Камерный театр, однако, на этом материале взял на себя большую задачу найти пути к патетическому политико-трагедийному спектаклю. Он стремился достичь эпической монументальности действия, волнуемого вместе с тем напряженностью политических эмоций. Этой монументальности он стремился добиться прежде всего путем симфонического построения партитуры спектакля, т. е. использования и обновления тех традиций театральной композиции, которые свое наиболее полное выражение получили когда-то в «Саломее». Но драматургическая и поэтическая утонченность текста О. Уайльда являлась в этом отношении базой несколько иного порядка, чем наличный текст «Антигоны». Сквозь абстрактность театральных сукон и нейтральных лестниц «Саломеи» прощупывалось ее реальное тело, проступало мрачное и жестокое лицо иудаизма и пламенела языческая страсть дочери Ирода. В «Антигоне» зритель столкнулся той абстракцией, которая схематизировала художественно-эмоциональную ткань драматургического материала. Для достижения эпического стиля спектакля пришлось идти путями технологическими по преимуществу, выдвинув ряд очень интересных проблем, как, например, проблему симфонизма спектакля, проблему слова-образа и т. д., разрешить которые до конца, однако, не удалось из-за обедненности понятия эпической драматургии и эпического спектакля.

Последние отнюдь не требуют непременно схематизма и абстракции. Эпос всегда необычайно конкретен, включая в себя на ряду с масштабными образами и моменты глубочайшей интимности, моменты зрительной детализации.
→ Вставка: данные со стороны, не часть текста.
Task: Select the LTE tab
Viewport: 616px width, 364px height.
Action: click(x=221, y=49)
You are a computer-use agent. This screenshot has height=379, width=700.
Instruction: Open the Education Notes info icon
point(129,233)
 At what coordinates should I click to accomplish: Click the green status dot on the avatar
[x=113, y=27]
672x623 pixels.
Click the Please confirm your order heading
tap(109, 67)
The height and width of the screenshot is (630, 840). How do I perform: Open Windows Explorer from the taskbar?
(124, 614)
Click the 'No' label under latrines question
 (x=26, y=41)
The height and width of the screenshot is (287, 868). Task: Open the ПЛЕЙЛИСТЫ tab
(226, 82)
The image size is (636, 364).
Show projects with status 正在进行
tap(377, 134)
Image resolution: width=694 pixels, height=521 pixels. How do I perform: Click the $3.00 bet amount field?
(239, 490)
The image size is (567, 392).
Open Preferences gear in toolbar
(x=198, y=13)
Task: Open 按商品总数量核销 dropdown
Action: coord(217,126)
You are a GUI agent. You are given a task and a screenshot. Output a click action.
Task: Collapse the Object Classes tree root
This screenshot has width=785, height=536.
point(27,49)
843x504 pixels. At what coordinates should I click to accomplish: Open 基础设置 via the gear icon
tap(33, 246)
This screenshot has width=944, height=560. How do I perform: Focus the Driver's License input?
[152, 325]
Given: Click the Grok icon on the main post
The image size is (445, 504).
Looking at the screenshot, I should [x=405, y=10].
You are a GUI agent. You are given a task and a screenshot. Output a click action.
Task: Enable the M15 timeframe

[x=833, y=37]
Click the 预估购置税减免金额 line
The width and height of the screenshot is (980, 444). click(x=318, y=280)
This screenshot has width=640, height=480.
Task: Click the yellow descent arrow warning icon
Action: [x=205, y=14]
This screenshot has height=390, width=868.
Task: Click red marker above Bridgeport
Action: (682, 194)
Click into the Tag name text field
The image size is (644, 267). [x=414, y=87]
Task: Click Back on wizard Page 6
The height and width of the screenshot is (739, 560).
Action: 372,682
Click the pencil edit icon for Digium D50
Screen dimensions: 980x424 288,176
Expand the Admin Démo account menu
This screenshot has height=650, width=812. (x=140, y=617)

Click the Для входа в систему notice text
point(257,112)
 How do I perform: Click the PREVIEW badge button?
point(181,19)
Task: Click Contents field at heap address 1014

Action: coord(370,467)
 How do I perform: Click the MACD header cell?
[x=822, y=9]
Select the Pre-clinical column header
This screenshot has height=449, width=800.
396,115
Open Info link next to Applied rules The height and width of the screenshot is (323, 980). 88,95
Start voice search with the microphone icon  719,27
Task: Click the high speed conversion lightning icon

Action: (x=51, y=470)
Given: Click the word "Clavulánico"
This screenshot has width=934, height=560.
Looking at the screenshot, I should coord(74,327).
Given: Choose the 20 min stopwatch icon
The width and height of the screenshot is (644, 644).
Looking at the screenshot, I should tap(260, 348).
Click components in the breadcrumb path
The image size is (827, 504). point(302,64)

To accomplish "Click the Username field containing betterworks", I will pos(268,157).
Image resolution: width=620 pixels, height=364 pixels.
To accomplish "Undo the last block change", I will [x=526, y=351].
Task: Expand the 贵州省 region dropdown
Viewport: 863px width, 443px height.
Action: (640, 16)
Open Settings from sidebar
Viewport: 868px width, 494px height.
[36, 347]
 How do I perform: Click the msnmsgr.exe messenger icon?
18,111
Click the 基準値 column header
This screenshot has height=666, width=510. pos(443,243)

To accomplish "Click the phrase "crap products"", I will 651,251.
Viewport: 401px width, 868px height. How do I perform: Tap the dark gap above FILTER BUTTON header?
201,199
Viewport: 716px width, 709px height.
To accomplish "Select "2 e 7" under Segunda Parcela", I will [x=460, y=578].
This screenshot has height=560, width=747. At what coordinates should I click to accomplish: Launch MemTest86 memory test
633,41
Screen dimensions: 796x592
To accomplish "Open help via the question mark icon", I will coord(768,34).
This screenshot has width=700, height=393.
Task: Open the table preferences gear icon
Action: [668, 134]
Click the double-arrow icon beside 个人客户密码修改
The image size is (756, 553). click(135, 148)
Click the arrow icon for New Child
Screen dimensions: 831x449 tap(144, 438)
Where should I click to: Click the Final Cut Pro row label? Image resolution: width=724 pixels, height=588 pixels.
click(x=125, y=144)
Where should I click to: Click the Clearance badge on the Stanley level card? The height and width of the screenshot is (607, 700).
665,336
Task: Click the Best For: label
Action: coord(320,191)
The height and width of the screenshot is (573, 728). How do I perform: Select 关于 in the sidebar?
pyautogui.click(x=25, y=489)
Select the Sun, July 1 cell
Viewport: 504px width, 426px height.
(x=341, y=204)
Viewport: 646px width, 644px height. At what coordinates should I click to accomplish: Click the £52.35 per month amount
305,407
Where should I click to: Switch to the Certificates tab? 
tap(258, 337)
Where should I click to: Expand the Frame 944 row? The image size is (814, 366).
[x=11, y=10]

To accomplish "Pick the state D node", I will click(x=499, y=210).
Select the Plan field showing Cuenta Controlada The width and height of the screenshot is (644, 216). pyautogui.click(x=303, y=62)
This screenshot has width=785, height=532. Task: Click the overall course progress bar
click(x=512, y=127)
В «Илиаде» поистине гомеровские описания битв богов, полубогов и героев сопоставляются с моментами, поражающими мягкостью и интимной теплотой реалистической {161} наблюдательности. Эпические масштабы «Энеиды» не исключают ряда эпизодов, полных чуть ли не жанрового реализма. «Носящий барсову шкуру» Шоты Руставели построен целиком на взаимном проникновении условно-патетической и реалистической стихий. В «Антигоне» патетико-реалистическое начало было представлено только образом самой Антигоны — А. Г. Коонен, по преимуществу в сценах, требовавших лирического углубления. Во всем остальном спектакль слишком явно устремлялся по линии внеисторической абстрактности. Тем самым он терял свою непосредственность и убедительность. Но вместе с тем, несомненно, он разрыхлял почву для создания героико-патетического трагедийного спектакля. Им выдвигалась перед Камерным театром творческая задача найти стиль советской героико-патетической трагедии.

В иных, но также трагедийных плоскостях разрешались на сцене МКТ «мещанские трагедии» О’Нейля. Не случайно, конечно, этот автор привлек внимание Камерного театра, и не случайно на его сцене именно произведения крупнейшего американского драматурга нашли свое углубленное истолкование.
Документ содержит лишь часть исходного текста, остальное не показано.